▶ SOURCE PASSAGE
Dorm Daze 2

Synopsis: The gang from Dorm Daze is back, but this time they're on a cruise ship on a tropical voyage through the high seas. The captain and crew of the Surveyor, a floating classroom for Billingsley University's Sea program, is about to make a voyage they'll never forget. The cruise makes an educational stop at the island of San Paradiso, where the students are supposed to explore an important archaeological site. Things go from normal to crazy as their visit coincides with every other college's spring break. The moment the boat docks, classes are over! For these Billingsley students, their Semester at Sea will be an adventure no one will ever forget.
Genre: Comedy
Production: LionsGate Entertainment
100 min

All students leaving

for the College at Sea program...

please meet at the student union.


Hey, wait up!



- Booker.

- Heh.

I've been lookin' all over for you.

- Hey.

- Hi.

Rachel, I have something

I have to say to you before I leave.

Yeah, me, too.

OK, let me go first.

All right.

Listen, I'm gonna be away

for months on this cruise.

I know.

Rehearsing the play,

seeing the world.

I'm a young man.

I gotta be free.

You understand, right?


I'm breaking up with you.

Now, what were you gonna say?

▶ DATA LISTING
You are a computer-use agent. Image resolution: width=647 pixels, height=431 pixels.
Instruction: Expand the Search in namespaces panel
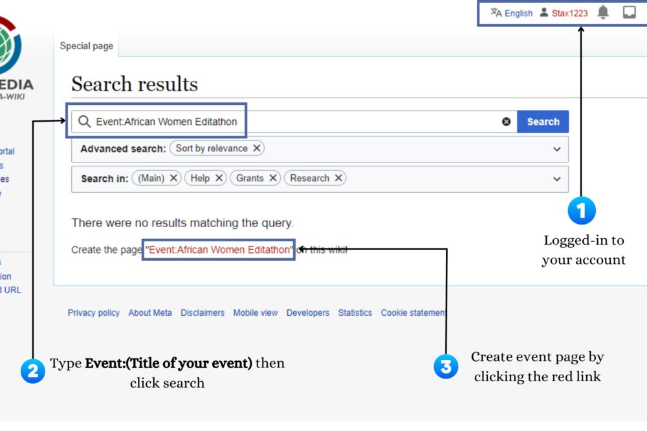tap(556, 179)
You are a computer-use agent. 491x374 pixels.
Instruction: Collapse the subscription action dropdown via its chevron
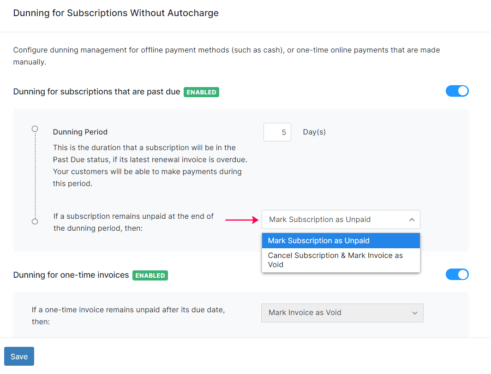[412, 220]
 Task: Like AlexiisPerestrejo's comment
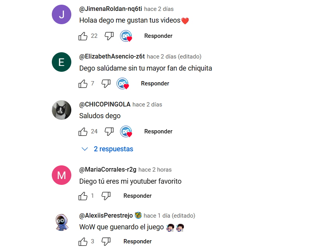(83, 241)
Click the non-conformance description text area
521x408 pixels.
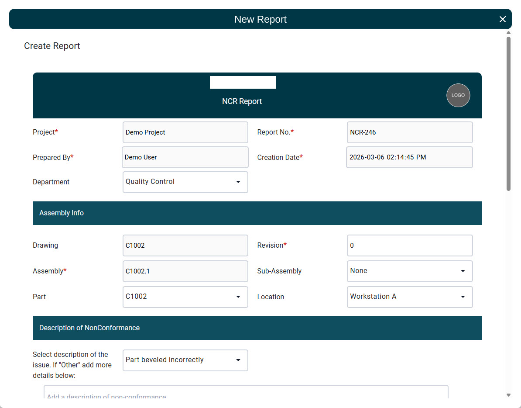(x=246, y=393)
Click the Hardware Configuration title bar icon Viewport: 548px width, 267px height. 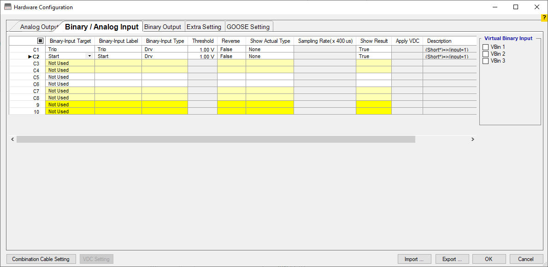8,7
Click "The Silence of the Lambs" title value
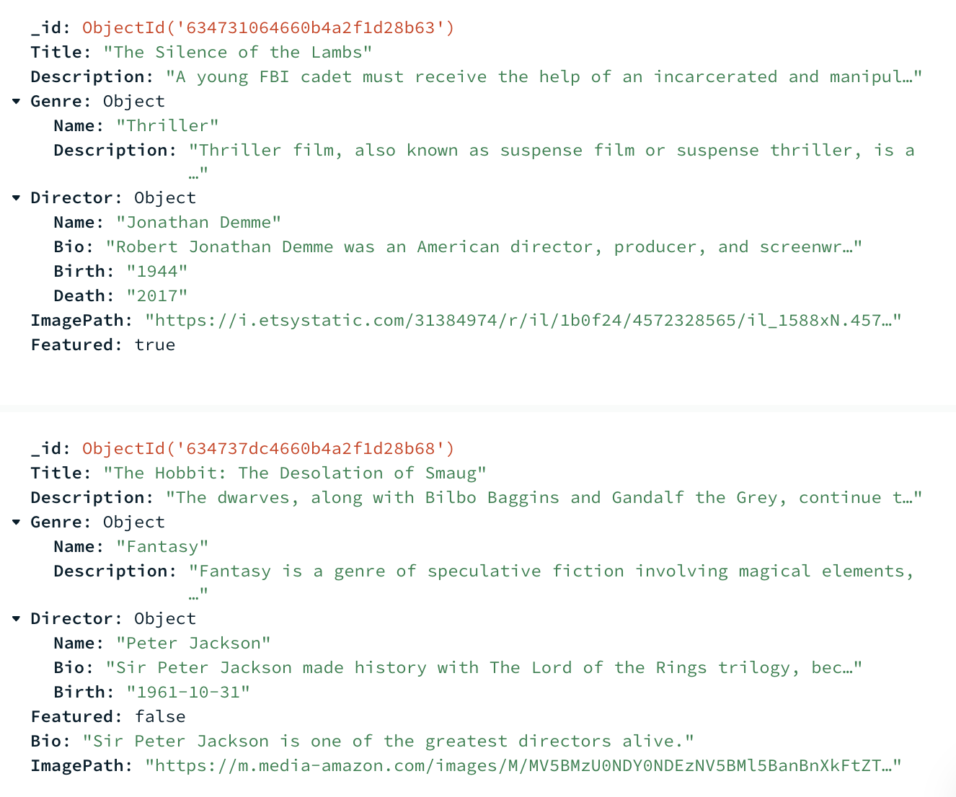The height and width of the screenshot is (797, 956). (x=237, y=53)
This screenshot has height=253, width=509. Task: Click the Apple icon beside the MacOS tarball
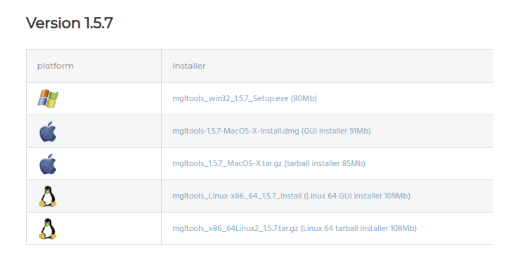click(x=48, y=164)
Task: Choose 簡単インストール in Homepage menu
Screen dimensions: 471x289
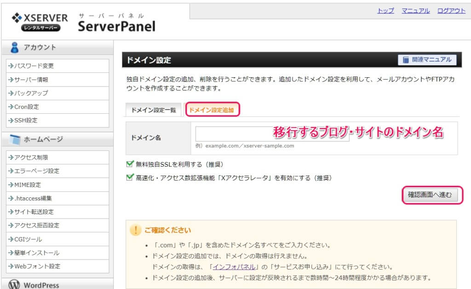Action: pos(37,253)
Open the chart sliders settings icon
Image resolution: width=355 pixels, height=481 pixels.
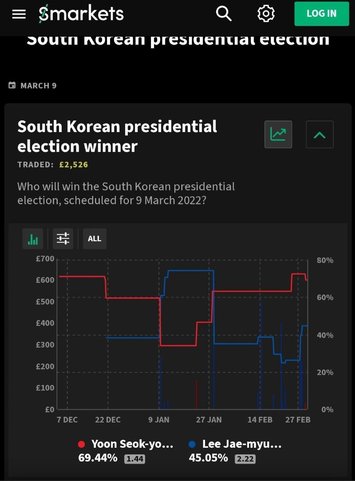click(x=63, y=239)
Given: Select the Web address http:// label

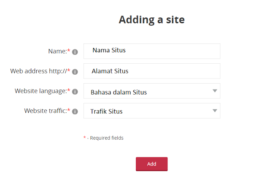Looking at the screenshot, I should tap(38, 71).
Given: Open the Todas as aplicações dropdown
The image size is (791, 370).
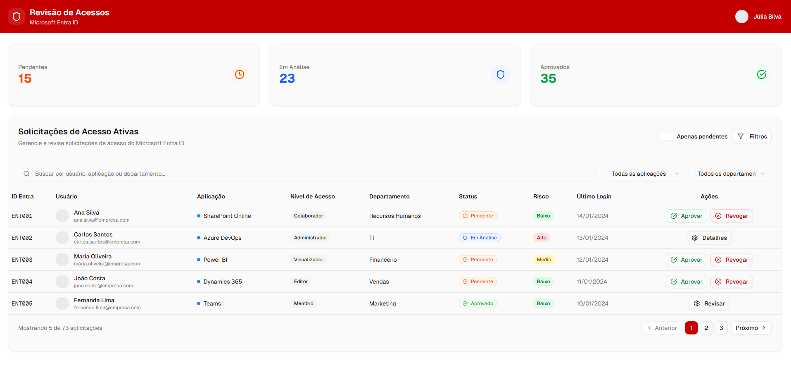Looking at the screenshot, I should point(645,174).
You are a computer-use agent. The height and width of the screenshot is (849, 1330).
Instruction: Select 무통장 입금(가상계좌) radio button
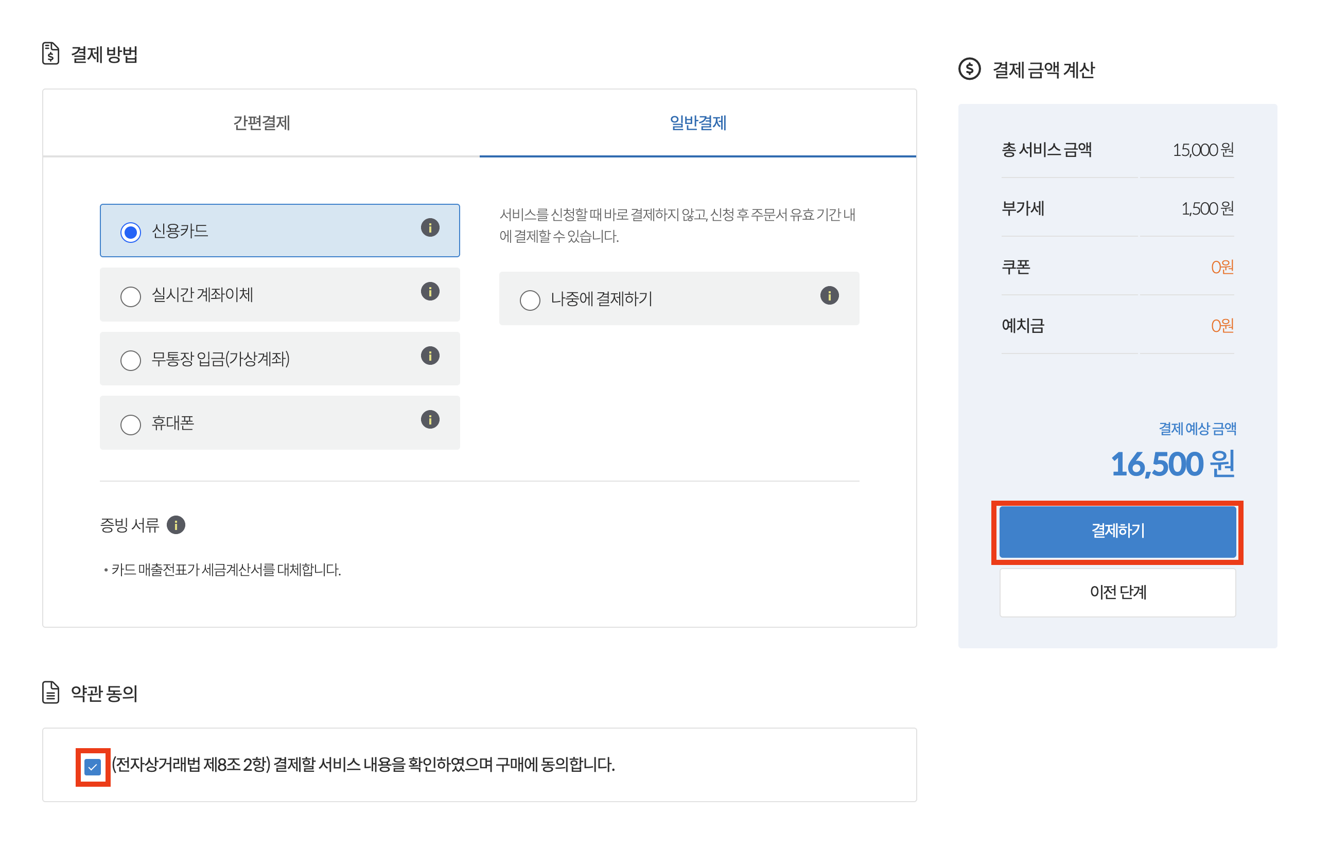[131, 360]
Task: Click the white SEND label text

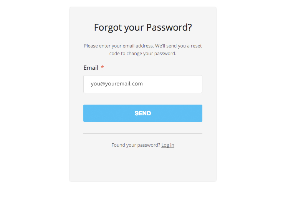Action: [143, 113]
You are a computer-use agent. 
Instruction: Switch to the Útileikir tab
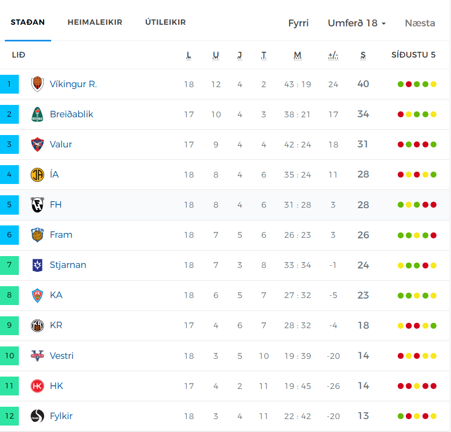point(165,23)
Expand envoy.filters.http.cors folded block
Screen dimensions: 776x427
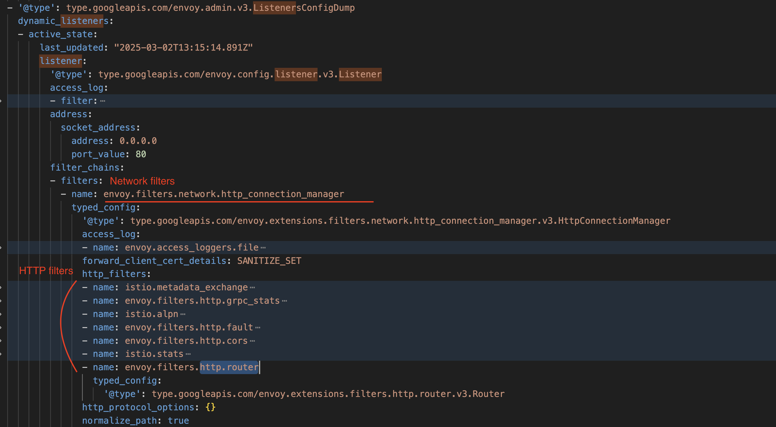[252, 341]
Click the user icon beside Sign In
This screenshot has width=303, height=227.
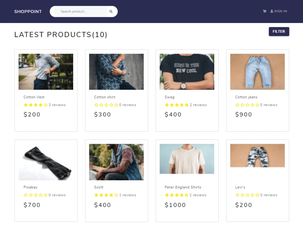272,11
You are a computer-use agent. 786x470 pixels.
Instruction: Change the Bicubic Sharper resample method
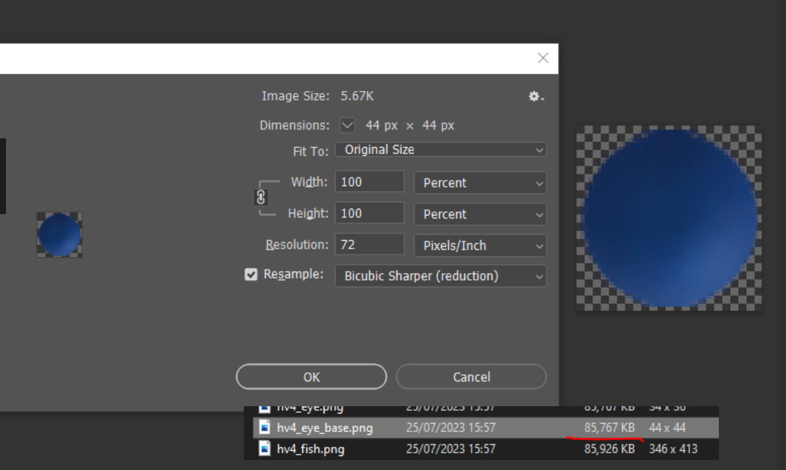(x=441, y=276)
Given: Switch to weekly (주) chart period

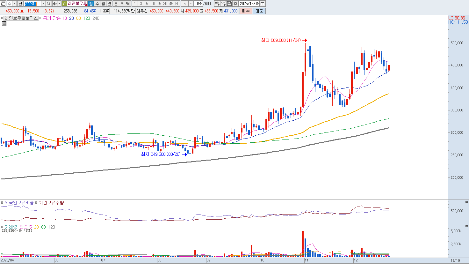Looking at the screenshot, I should [x=97, y=4].
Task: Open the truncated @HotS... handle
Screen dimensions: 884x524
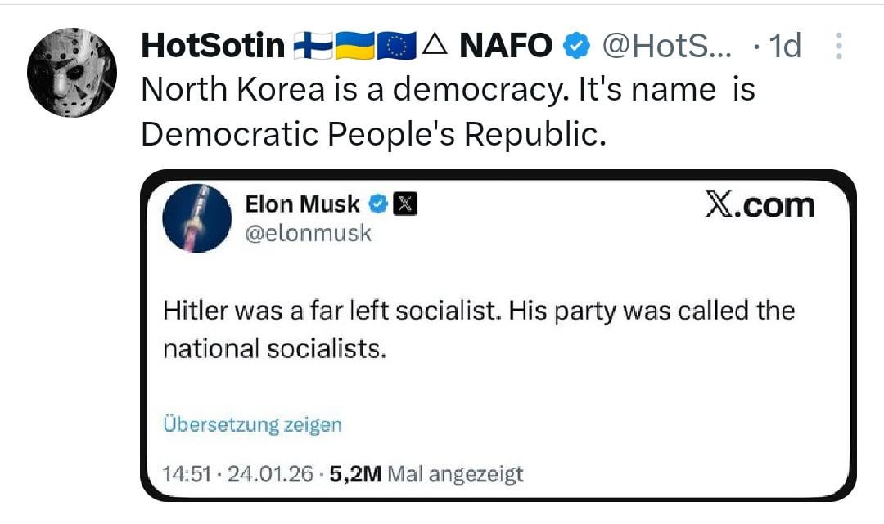Action: click(667, 47)
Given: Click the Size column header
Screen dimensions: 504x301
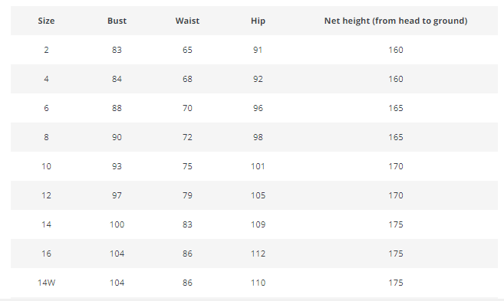Looking at the screenshot, I should 46,21.
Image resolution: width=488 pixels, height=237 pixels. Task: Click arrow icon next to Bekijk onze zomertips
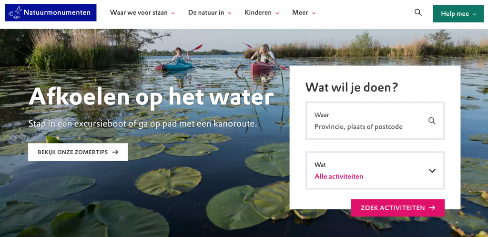[x=115, y=152]
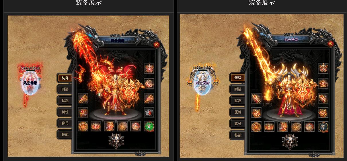
Task: Click the blue-aura 风云传奇 player sprite with 11224 health
Action: pyautogui.click(x=202, y=82)
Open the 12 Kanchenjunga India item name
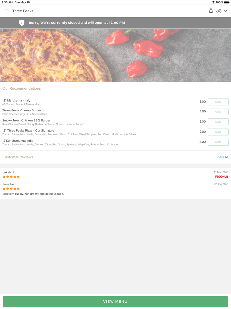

▶ LIST OF TASKS
a) Answer these questions from the Dorm Daze 2 text:
(i) What is the name of the ship that serves as the floating classroom?
(ii) Which company is listed under Production?
(iii) Where are students leaving for the College at Sea program told to meet?
b) Print the part of the Dorm Daze 2 text starting with "Synopsis: The gang" and going on through "Hey, wait up!".
c) Give what comes next in the Dorm Daze 2 text, picking up after its final line.
The records are separate material and have no connection to the Dorm Daze 2 text.

▶ PER-TASK ANSWERS
a)
(i) The Surveyor.
(ii) LionsGate Entertainment.
(iii) At the student union.

b)
Synopsis: The gang from Dorm Daze is back, but this time they're on a cruise ship on a tropical voyage through the high seas. The captain and crew of the Surveyor, a floating classroom for Billingsley University's Sea program, is about to make a voyage they'll never forget. The cruise makes an educational stop at the island of San Paradiso, where the students are supposed to explore an important archaeological site. Things go from normal to crazy as their visit coincides with every other college's spring break. The moment the boat docks, classes are over! For these Billingsley students, their Semester at Sea will be an adventure no one will ever forget.
Genre: Comedy
Production: LionsGate Entertainment
100 min

All students leaving

for the College at Sea program...

please meet at the student union.


Hey, wait up!

c)
I just signed up to work backstage.

I'm going on the cruise, too.

So what does "X" equal?

Who's your daddy?

OK, everyone, let's take it

from the top of Act Two.

Look at them.

College cruise indeed.

More like an excuse to drink

themselves into oblivion...

and engage in lewd behavior.

Despite my best efforts...

I'm afraid our students are only

receiving an education in slacking.

Now, Dean Dryer,

they're only college students.

Kids'll be kids.

Personally I'm looking forward

to the student-written play competition.

Uhh! Ohh.

I don't expect there

to be much competition.

Woodson University

is a fine institution...

and they've sent us

some of their best students.

What about the students

from Billingsley University?

Those kids are a pack of drugged-out

sex-obsessed idiots.

They'll be lucky

if they can get through their play...

without killing someone.

That was awesome.

You know, that lamp's supposed

to be a prop for the play.

Oh. Does the play need a bong?


See you there.

Ho ho. Rusty.

You're for abstinence?

Wait a minute.

"Abstinence Support Group"?

Heh. I thought I was signing up

for the Huge Penis Club.


'Cause I have a huge penis.


It's a burden, really.

"Yes, sir.

"We'll call an ambulance." Yeah!

"No, sir. It's not...

"Yes, sir."

No, sir.

- Ho! Oh!

- Ohh!

Oh! Violet!

Oh, I'm so sorry. Are you OK?

I'm OK, Newmar. Are you OK?

Oh, yeah, I'm fine.

- Ouch.

- Oh, so sorry.

I was just in the zone running my lines.

I'm so clumsy.

You're clumsy, but cute.

I'm so glad Robin cast you in the play...

and we got to meet.

It must have been fate, huh?


I love you, Violet.

I love you, too, Newmar.

I called my mom at the last port,

and I told her that you may be the one.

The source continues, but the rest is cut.